The clinically unreducible hip is typically seen in a child older than 6 months of age. The soft tissue contractures and adaptive changes make it such that the hip cannot spontaneously reduce. If more than the simple force needed for an Ortolani examination is required to reduce the hip, then closed reduction under anesthesia is indicated. Preoperative traction has been used historically to stretch the soft tissues before closed reduction. This has largely been replaced with percutaneous adductor tenotomy at the time of closed reduction. This lessens the tension on the reduction, allowing the femoral head to rest within the acetabulum without undue tension or force.

Once a closed reduction under anesthesia is accomplished, the hip is immobilized in a spica cast. Radiographs with or without an arthrogram should demonstrate the femoral head and neck directed toward the triradiate cartilage. Before cast immobilization, the safe zone of Ramsey is determined. This is defined as the range of motion within which the hip remains reduced. The safe zone can, and in most cases should, be increased with a percutaneous adductor tenotomy.

Surgical Procedures

If an adequate closed reduction is unable to be achieved and maintained, then open reduction should be considered.

Medial (Adductor) Approach

This approach is typically used in patients younger than the age of 12 months. Although age is an important consideration for this approach, perhaps more important is patient size. The larger the child, the farther away the femoral head is from the medial-based incision and hence the more difficult it becomes to accomplish reduction through this approach.

The medial approach allows direct access to the contracted portion of the capsule but does not permit visualization or access to the redundant capsule for plication to prevent redislocation. The medial femoral circumflex artery is at risk in this approach and lies in close proximity to the psoas tendon.

Once the capsule is encountered, it is opened and the femoral head is reduced. Anatomic obstacles to reduction such as the pulvinar may need to be excised to permit reduction. An inverted limbus can be mobilized if necessary, and a taught transverse acetabular ligament can be incised if necessary to permit reduction. Once the hip is reduced, capsular closure is not necessary.

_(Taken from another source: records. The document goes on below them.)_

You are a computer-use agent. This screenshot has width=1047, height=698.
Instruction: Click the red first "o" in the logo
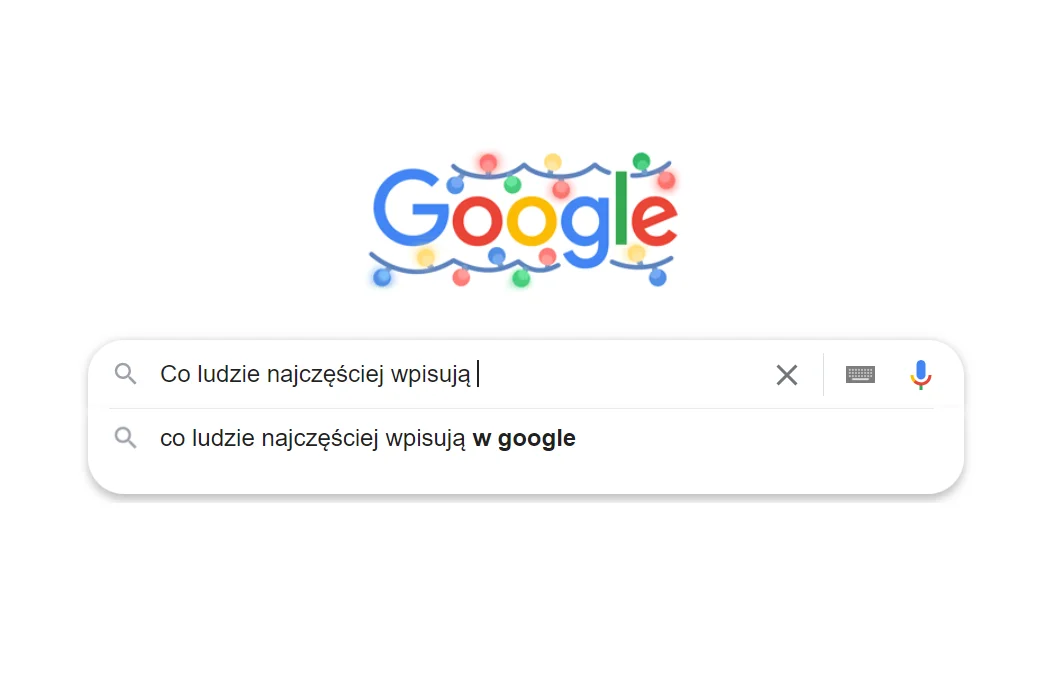477,219
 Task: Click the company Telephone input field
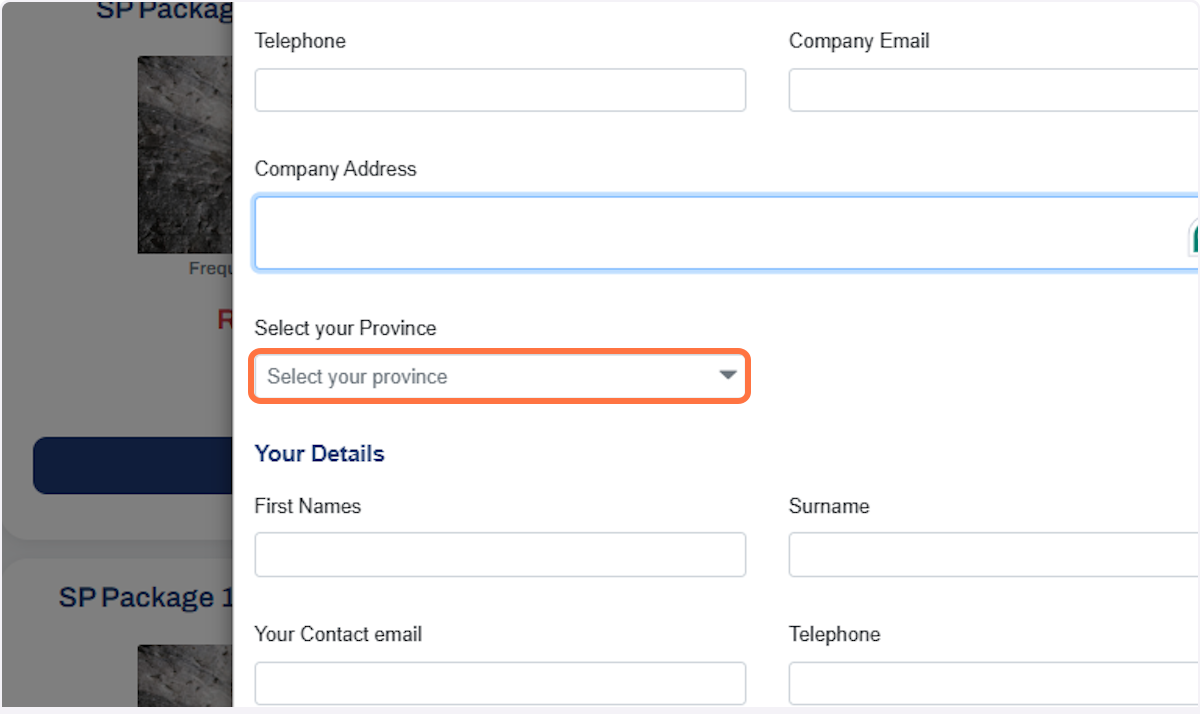500,90
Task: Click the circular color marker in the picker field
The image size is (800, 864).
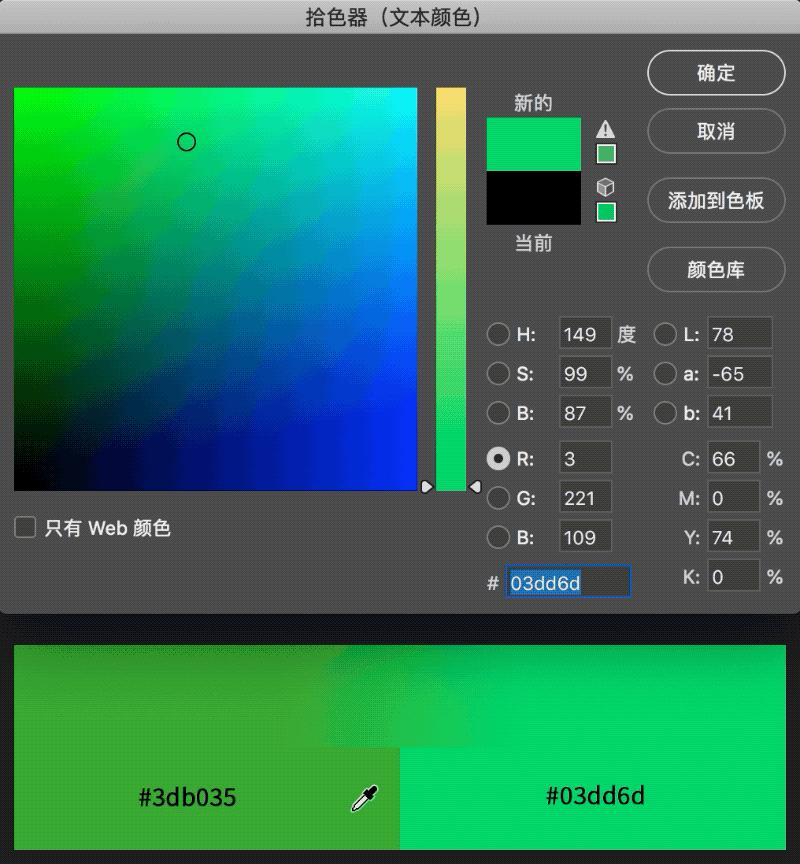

After wound closure, the child is immobilized in a bilateral hip spica cast. The cast is carefully molded about the trochanter to maintain reduction and prevent redislocation into the redundant capsule. Excessive abduction force should not be used.

Anterolateral Approach

In older and larger children, the femoral head cannot be adequately accessed via a medial approach. The anterolateral approach is utilized for these cases. An oblique incision just distal to and along the course of the iliac crest allows access and provides a better cosmetic result. As with the medial approach, the intra-articular obstacles to reduction are removed and the hip is reduced. The redundant portion of the capsule is excised and plicated to add stability to the reduction. A postoperative case is applied to support the reduction. If the position of the hip alone does not provide enough stability, then the quality of the reduction/capsulorrhaphy should be reassessed.

After open reduction, children younger than the age of 2 can wear a postoperative hip abduction orthosis until acetabular remodeling has occurred. In older children with less remodeling potential, innominate osteotomy can be performed to improve the acetabular anatomy. The Salter innominate osteotomy provides additional anterior and lateral coverage, which is deficient in DDH patients. Derotational osteotomies of the proximal femur can also be performed to better position the femoral head in the acetabulum. Femoral shortening osteotomy is frequently used to decrease tension on the reduction. These bony procedures can be used at the time of open reduction if deemed necessary by the surgeon.